Materials and Methods

The IHC images of HPA

In this study, immunohistochemistry (IHC) staining images of the HPA version 10.0 released on the 12 September 2012 (http://www.proteinatlas.org/) were used to prioritize genes or proteins represented by antibodies. Data entries in the HPA are indexed using their gene names. In the HPA version 10.0, there are 14012 genes, the protein expression profiles of which are measured using 17219 antibodies in 46 normal human tissue types, 20 cancer tissue types, and 47 human cell lines. HPA version 10.0 has comprehensively accumulated millions of high-resolution IHC images with expert-curated annotations, among which 5108055 were used in this study.

Validation dataset

A cohort of 1482 membrane proteins expressed in paired tumor and adjacent normal tissues from 28 patients diagnosed with colorectal cancer was used as our validation dataset [25] (Table S1). Clinical information on the 28 patients is presented in Table S2. This dataset was originally created to screen potential markers for colorectal cancer.

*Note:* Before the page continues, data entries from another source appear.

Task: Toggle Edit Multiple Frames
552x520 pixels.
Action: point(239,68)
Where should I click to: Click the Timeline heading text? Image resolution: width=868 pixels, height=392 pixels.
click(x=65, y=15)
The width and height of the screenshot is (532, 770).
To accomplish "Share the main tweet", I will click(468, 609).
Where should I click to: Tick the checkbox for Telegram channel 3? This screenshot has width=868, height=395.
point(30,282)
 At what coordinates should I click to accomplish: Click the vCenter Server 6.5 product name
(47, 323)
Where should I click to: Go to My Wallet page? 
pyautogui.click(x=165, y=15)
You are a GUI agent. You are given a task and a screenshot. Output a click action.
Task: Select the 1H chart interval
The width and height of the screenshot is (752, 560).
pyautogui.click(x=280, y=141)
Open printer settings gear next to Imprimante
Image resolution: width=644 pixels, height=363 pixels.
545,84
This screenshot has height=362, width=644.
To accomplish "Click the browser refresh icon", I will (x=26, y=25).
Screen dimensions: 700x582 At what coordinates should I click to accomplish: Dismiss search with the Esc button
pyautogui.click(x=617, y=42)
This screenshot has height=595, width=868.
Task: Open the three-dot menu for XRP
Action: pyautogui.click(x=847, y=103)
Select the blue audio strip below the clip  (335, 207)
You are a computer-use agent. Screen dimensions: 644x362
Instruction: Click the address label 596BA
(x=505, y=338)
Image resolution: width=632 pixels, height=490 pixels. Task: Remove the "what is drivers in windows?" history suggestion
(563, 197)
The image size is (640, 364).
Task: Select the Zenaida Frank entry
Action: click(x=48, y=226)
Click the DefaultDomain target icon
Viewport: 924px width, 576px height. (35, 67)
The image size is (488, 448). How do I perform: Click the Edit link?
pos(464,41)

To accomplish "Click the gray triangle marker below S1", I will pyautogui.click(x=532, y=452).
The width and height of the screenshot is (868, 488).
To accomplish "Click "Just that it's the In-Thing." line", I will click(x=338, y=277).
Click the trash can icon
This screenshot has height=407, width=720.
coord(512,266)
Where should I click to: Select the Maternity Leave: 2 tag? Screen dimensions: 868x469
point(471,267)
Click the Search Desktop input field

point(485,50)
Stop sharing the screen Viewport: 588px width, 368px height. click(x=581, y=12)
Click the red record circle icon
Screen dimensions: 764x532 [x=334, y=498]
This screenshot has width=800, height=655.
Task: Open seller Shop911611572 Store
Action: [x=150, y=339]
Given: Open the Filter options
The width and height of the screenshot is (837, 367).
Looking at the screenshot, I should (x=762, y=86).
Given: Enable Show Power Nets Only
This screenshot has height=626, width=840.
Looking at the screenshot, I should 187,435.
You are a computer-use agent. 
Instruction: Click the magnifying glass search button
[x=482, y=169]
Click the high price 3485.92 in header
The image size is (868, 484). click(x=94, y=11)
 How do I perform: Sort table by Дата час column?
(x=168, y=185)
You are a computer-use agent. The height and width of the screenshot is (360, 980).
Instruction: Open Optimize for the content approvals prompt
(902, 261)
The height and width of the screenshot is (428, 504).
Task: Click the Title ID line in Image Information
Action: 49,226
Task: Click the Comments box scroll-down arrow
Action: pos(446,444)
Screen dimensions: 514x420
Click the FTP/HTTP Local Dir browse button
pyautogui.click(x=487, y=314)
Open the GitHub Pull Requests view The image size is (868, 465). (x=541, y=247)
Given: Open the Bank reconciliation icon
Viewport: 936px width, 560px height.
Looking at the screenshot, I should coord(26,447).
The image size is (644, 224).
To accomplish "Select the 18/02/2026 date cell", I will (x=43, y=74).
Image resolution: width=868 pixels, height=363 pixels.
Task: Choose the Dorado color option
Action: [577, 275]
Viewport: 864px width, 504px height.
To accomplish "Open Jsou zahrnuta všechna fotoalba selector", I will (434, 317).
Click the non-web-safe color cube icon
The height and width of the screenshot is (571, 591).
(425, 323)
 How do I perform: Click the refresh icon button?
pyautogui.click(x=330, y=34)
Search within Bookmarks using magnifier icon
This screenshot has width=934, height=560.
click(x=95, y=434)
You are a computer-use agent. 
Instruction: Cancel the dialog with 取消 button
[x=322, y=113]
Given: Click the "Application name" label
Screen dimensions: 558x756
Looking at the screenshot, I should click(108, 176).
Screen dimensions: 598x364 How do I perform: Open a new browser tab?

Mapping the cancer and normal tissues

The proposed scoring approach is primarily based on using protein expression differences between cancer and normal tissues. Therefore there was a need to map the relationship between the various types of cancer and their paired normal tissues. These mappings, which were extracted from the HPA, are listed in Table 1. A cancer type may be defined in a number of different mappings if it is either paired with more than one cell type in a normal tissue (e.g. cervical cancer is paired with glandular cell and squamous epithelial cell from cervix, uterine) or paired with more than one normal tissue type (e.g. colorectal cancer is paired with tissue from the colon and rectum). The different mappings are analyzed independently when our approach is applied. Please note that there is no mapping defined for ovarian cancer due to a lack of IHC staining results in the HPA for normal ovary tissue. Furthermore, since hepatocellular carcinoma and cholangiocarcinoma are totally different cancers, they were regarded as different cancer types in our mappings even if they were all classified as liver cancer in the HPA. Eventually, 27 mappings were defined for 20 cancer types using the HPA. Please note that we did not investigate cancer subtypes, such as lobular carcinoma and duct carcinoma, which are breast cancers, because in such cases the number of tissue samples in the HPA is quite limited. Our approach is antibody-oriented; each antibody in the HPA is used to evaluate no more than 12 patients with a certain type of cancer. If we further classify the corresponding 12 IHC images into different cancer subtypes, it would be very difficult to draw any conclusion from statistical significant evidence that is based solely on <10 IHC images. We would like to emphasize that looking into cancer subtypes is a very important aspect of cancer marker discovery. We will make our effort towards this direction when the HPA or another database is able to provide a sufficient number of IHC images of different cancer subtypes.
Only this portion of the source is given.